Performance Analysis of a Backward/Forward Algorithm Adjusted to a Distribution Network with Nonlinear Loads and a Photovoltaic System

Abstract

Context: The backward/forward (BF) algorithm is a sweep-type technique that has recently been used as a strategy for the power flow analysis of ill-conditioned networks. The purpose of this study is to evaluate the performance of the BF algorithm compared to that of a computational tool such as Simulink, with both strategies adjusted to the operating conditions of a distribution network with nonlinear components (loads and photovoltaic system), unbalanced loads, and harmonic distortion in the voltage and current signals. Method: The study case is a low-voltage distribution network with a radial topology, unbalanced loads, and nonlinear components. The BF algorithm is adjusted to consider two approaches of the Norton model: a coupled admittance matrix and a decoupled admittance matrix. The latter is also used in the network model created in Simulink.
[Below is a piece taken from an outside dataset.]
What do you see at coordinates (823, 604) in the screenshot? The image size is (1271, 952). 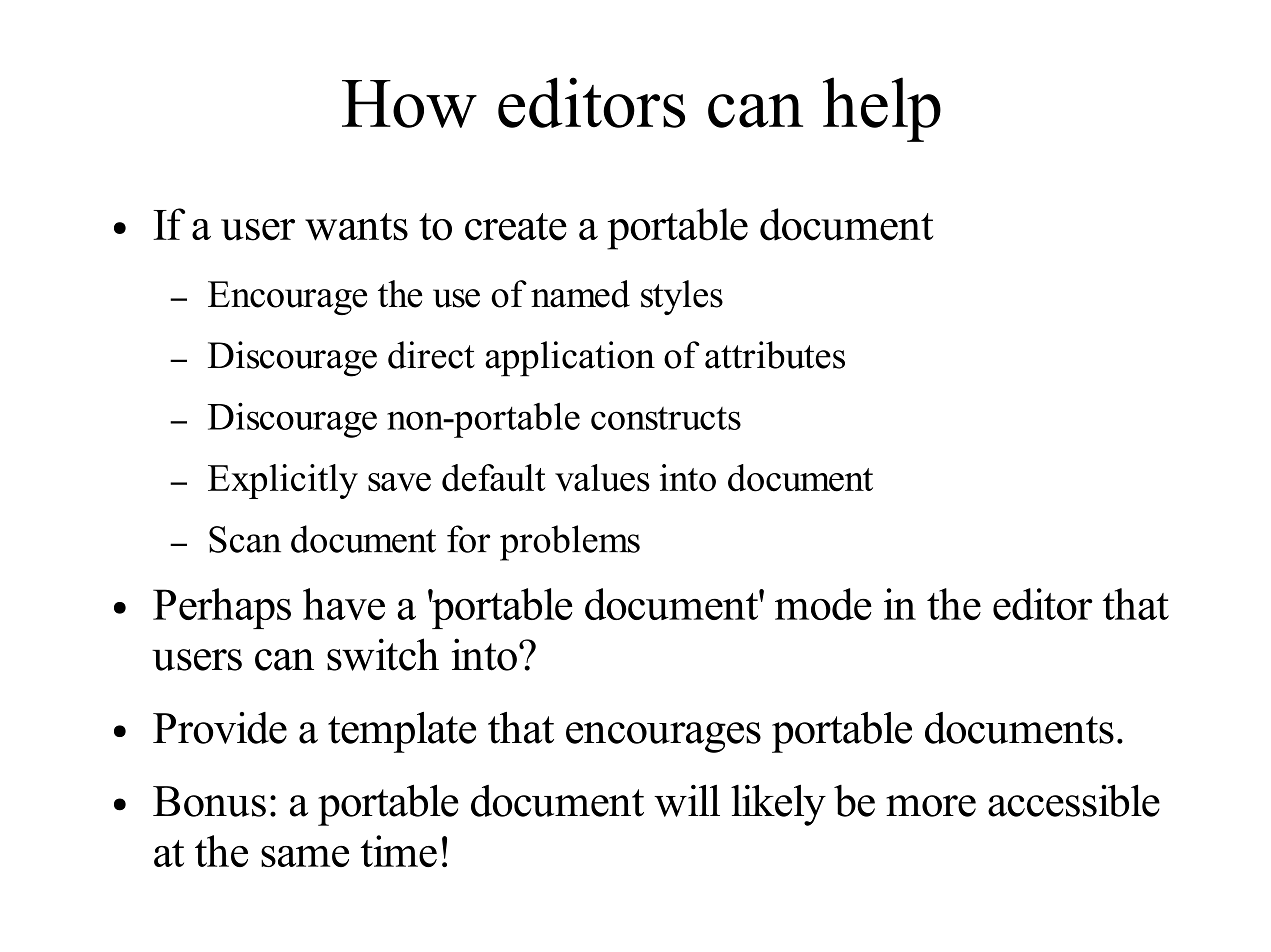 I see `mode` at bounding box center [823, 604].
The performance of the algorithm is evaluated by analyzing 18 operation scenarios defined according to the presence and use intensity of the loads and solar irradiance levels (low and high). Results: In general, the three strategies could successfully determine the waveform and RMS values of the voltage signals with errors of less than 0,8 and 1,3%, respectively. However, the performance of the strategies for the estimation of current signals and power parameters shows errors of 5-300% depending on the level of solar irradiance at which the photovoltaic system operates. Conclusions: The results show that the BF strategy can be used to analyze unbalanced power grids with increasing penetration of renewable generation and the integration of nonlinear devices, but the performance of this strategy depends on the load model applied to represent the behavior of nonlinear devices and generation systems.